NON TUTTI approvano la delibera dalla Giunta di Alessandro Seghezzi. «Sono alla guida del paese da oltre quattro anni e per la sicurezza non hanno fatto nulla - si lamenta un esercente -: le telecamere non funzionano, quando è buio i vigili spariscono, la caserma dei carabinieri non è finita e spendono i nostri soldi per invitare chi non è cristiano ad andarsene. Se bastasse scrivere ladri e banditi non entrate, probabilmente in tanti avrebbero risolto il problema. Le elezioni sono vicine, la gente è scontenta e questa mattina quelli che in negozio commentavano dicevano che quei soldi potevano essere spesi per segnare i parcheggi o mettere qualche telecamera che funzioni».
Nell’antica chiesa che affianca la parrocchiale due artigiani sul ponteggio per restaurare alcuni affreschi sono invece d’accordo: «Il sindaco ha fatto bene: devono capire che qui siamo cristiani e non vogliamo che arrivino a imporci la loro religione: cosa succederebbe se andassimo in Arabia a costruire una chiesa?».
Davanti al bar si commenta l’articolo su Bresciaoggi: due clienti si schierano con il primo cittadino, altri osservano che sarebbe stato molto più utile sistemare strade e luci.

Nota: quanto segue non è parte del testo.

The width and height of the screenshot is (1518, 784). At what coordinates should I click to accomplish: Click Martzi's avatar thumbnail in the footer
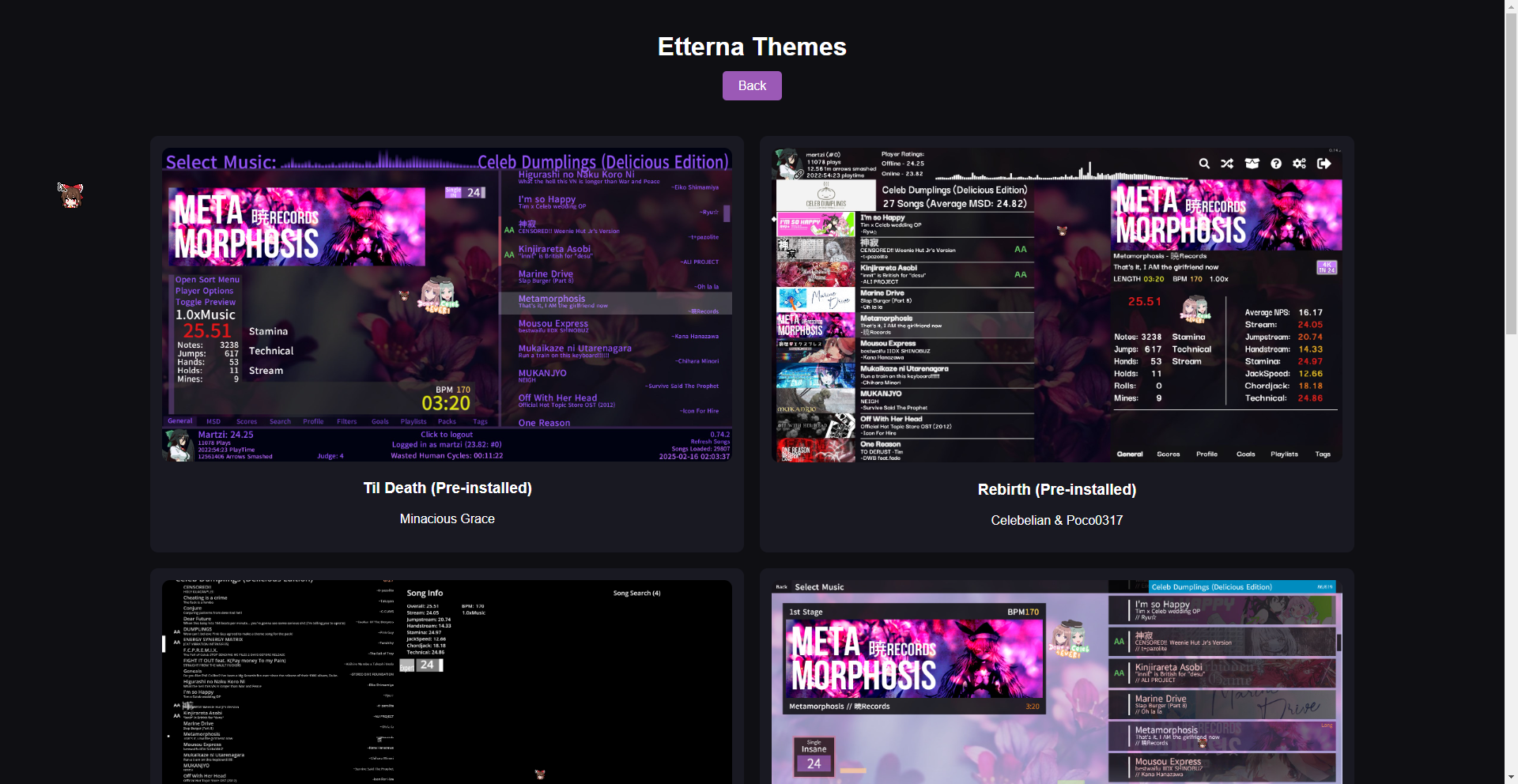point(178,445)
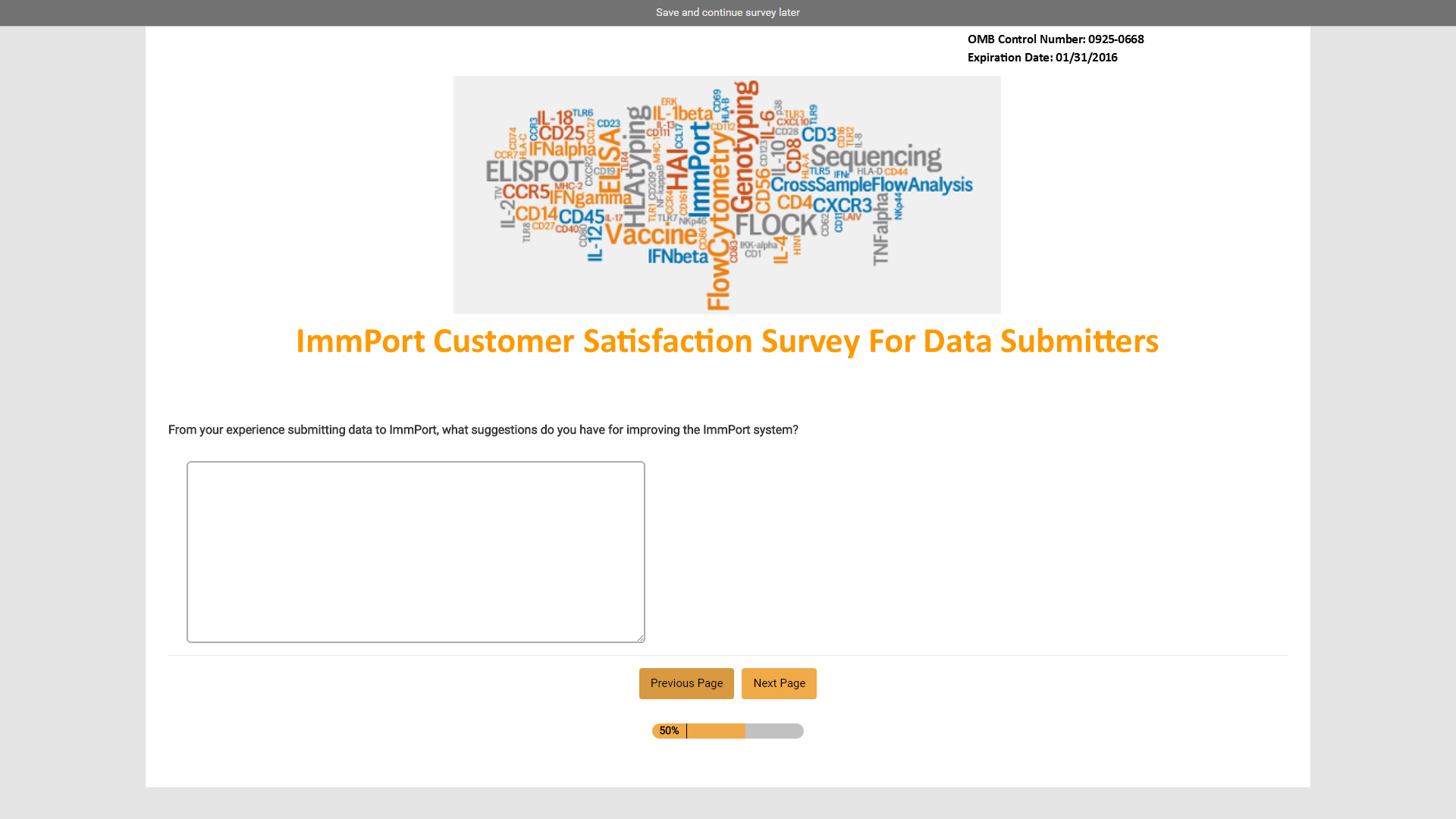The image size is (1456, 819).
Task: Click the blue IFNbeta word
Action: 678,256
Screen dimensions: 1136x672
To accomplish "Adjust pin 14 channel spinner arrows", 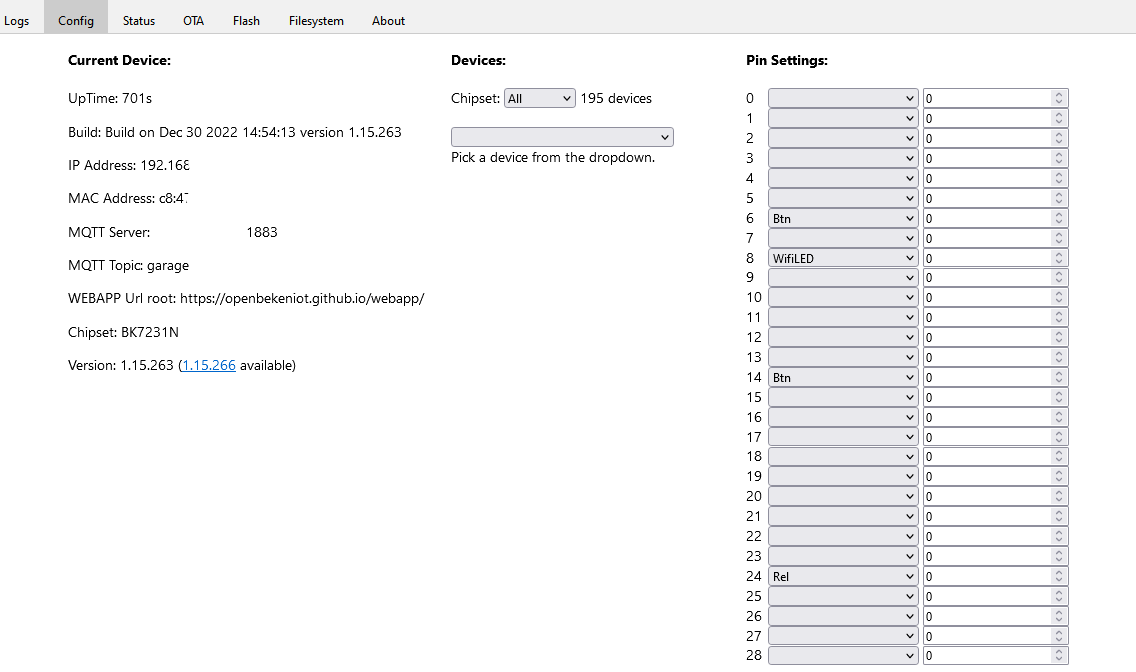I will pyautogui.click(x=1060, y=377).
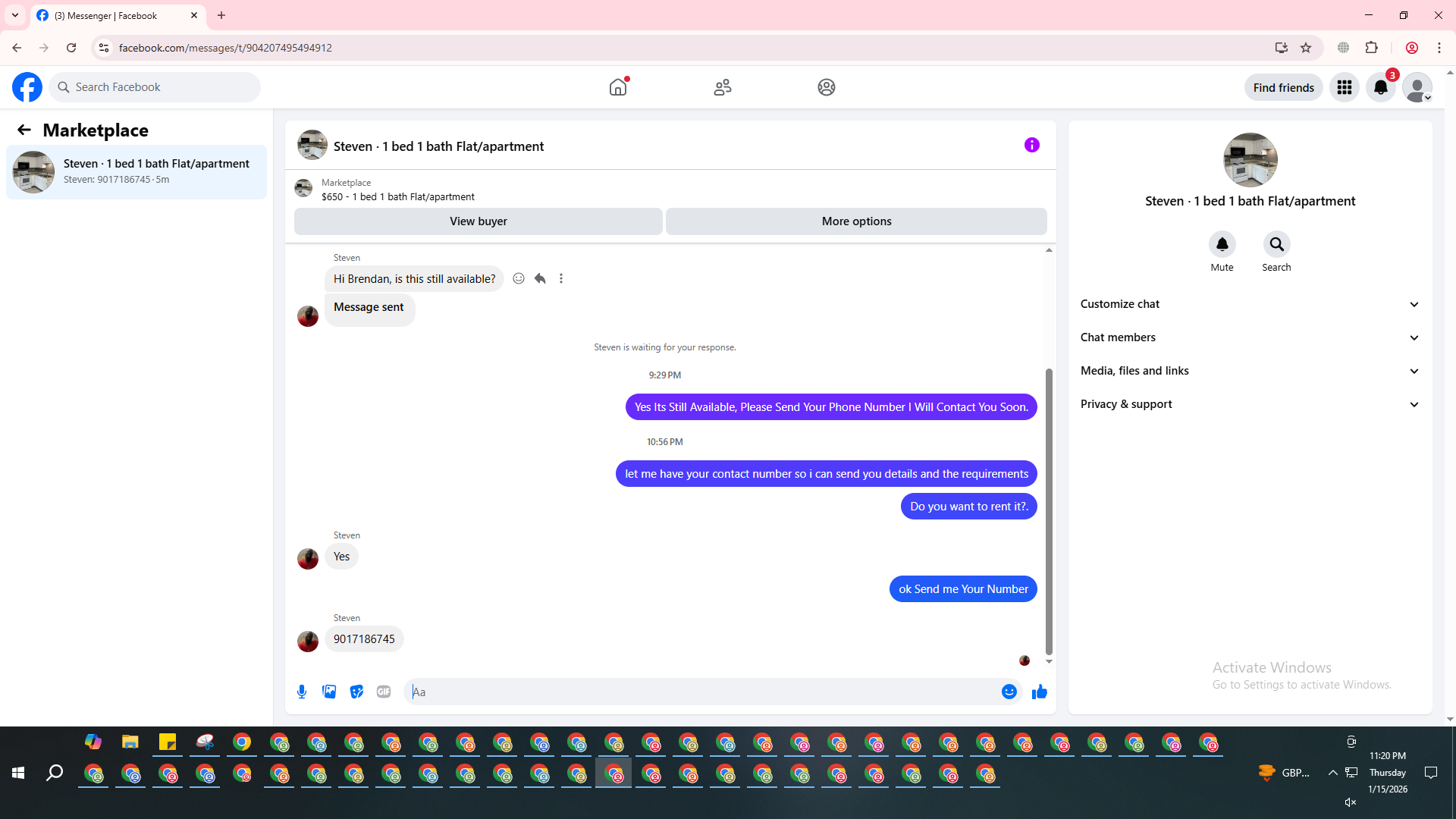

Pierluigi Piantoni, capogruppo della Lega Nord, è più infastidito che plaudente: «Questa maggioranza ha trascurato la sicurezza per cinque anni, si è visto nell’unico Consiglio comunale aperto. Hanno messo i cartelli pensando di rubarci voti».
ANALOGO il giudizio di Augusto Picenni, capogruppo della lista «Per Pontoglio», che si muove in area Pd. «Le elezioni li spaventano: non avendo combinato nulla salvo aumentare le tasse e disastrare il bilancio, provano a giocare la carta della disperazione. Con un cartello non si difendono né cultura, né tradizioni». Su Fb il dibattito è acceso: decine i commenti, diversi favorevoli ma molti critici. Alcuni esercenti intendono chiedere all’associazione locale di esprimersi e sintetizzano con un «vergogna» il giudizio. Damiano Galletti, segretario provinciale della Cgil, definendo i cartelli «un’inutile provocazione», sottolinea «il carattere minaccioso e discriminatorio dell’invito ad andarsene». E annuncia che al Comune sarà presto recapitata una lettera di diffida, preludio a una possibile azione legale. La vicenda è seguita con attenzione anche dalla Prefettura.